Available records section start
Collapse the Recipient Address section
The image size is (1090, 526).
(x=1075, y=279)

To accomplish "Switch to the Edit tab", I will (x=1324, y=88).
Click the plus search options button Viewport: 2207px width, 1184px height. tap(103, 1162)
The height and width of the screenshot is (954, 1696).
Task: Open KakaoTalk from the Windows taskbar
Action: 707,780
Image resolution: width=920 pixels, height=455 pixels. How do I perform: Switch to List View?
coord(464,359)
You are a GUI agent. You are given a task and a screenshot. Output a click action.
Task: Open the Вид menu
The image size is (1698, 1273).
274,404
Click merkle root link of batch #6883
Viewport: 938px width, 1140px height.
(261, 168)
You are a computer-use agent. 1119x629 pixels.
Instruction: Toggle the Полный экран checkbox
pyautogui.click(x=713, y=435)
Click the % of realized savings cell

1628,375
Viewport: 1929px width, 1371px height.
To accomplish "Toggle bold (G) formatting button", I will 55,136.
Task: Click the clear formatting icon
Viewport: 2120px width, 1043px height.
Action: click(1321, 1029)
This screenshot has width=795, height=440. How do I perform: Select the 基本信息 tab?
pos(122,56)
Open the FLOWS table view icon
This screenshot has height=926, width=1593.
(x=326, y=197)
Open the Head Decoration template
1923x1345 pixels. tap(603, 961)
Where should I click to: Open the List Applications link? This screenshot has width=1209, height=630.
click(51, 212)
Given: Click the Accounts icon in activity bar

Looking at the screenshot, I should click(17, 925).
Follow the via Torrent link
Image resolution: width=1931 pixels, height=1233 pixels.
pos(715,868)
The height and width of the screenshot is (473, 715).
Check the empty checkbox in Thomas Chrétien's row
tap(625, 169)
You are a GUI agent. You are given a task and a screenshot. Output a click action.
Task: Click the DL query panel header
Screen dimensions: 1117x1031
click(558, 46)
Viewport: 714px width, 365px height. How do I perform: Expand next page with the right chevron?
Available records section end
## Task item
Check each line of the records above, and copy those that hold the word "will".

## Your response
To accomplish "Switch to the Edit tab", I will (x=1324, y=88).
To accomplish "Toggle bold (G) formatting button", I will 55,136.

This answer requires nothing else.